#### What is required:
Your copy should hold exactly the lines from the one containing "Where should I click to: Click the red" through the last line of the entries, and no pictures.

#### Available data:
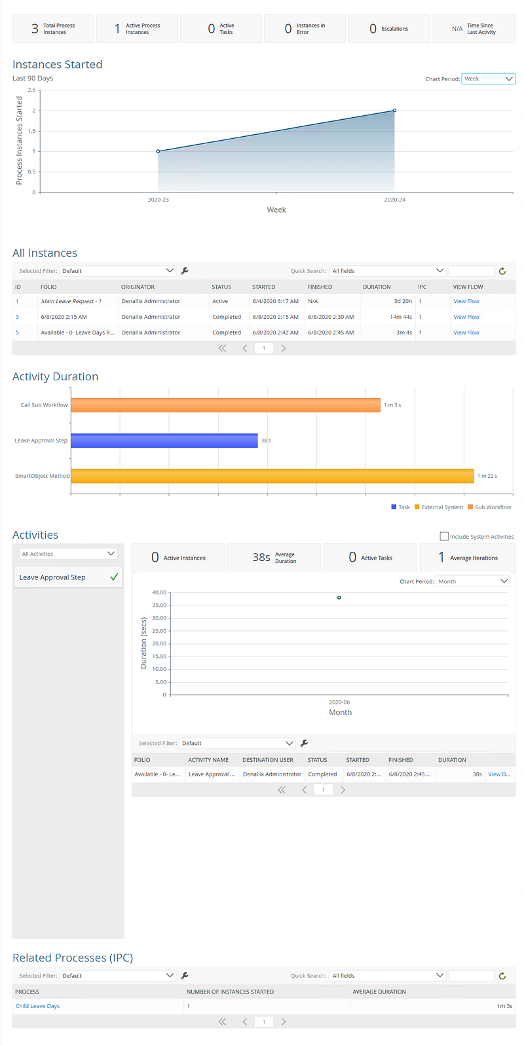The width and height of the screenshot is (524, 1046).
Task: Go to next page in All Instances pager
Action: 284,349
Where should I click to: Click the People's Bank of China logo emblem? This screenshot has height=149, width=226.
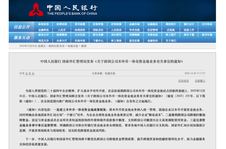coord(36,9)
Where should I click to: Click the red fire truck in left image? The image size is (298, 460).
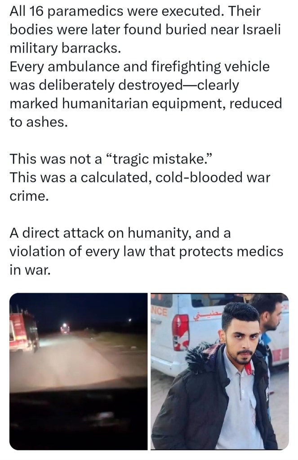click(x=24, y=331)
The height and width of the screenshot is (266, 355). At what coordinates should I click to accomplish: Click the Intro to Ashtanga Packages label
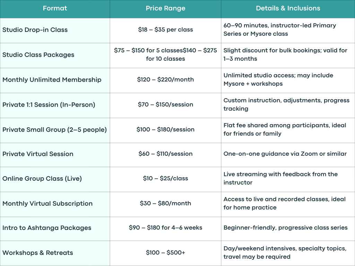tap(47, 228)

#### Answer space:
Where should I click to: Click the red fire truck in left image? The image size is (298, 460).
click(x=24, y=331)
The height and width of the screenshot is (266, 355). At what coordinates should I click to accomplish: Click the Intro to Ashtanga Packages label
tap(47, 228)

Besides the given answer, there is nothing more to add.